:: WHAT YOU HAVE TO DO ::
Reproduce the records below, swapping each occurrence of "screenshot" for "screen capture" and leaving every other character as it stands.
— START OF RECORDS TO USE —
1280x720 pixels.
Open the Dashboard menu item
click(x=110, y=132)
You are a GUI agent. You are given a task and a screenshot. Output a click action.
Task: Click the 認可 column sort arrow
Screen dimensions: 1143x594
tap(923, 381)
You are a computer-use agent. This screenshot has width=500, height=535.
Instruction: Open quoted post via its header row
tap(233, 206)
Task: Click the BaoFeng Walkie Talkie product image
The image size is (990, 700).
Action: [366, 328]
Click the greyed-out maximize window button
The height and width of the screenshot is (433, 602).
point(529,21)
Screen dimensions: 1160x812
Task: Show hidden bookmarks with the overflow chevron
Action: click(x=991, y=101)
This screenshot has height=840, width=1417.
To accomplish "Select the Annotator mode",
— END OF RECORDS TO USE —
:: THE SOLUTION ::
1280x720 pixels.
Open the Dashboard menu item
click(x=110, y=132)
You are a GUI agent. You are given a task and a screen capture. Output a click action.
Task: Click the 認可 column sort arrow
Screen dimensions: 1143x594
tap(923, 381)
You are a computer-use agent. This screen capture has width=500, height=535.
Instruction: Open quoted post via its header row
tap(233, 206)
Task: Click the BaoFeng Walkie Talkie product image
The image size is (990, 700).
Action: [366, 328]
Click the greyed-out maximize window button
The height and width of the screen capture is (433, 602).
point(529,21)
Screen dimensions: 1160x812
Task: Show hidden bookmarks with the overflow chevron
Action: click(x=991, y=101)
This screen capture has height=840, width=1417.
To accomplish "Select the Annotator mode",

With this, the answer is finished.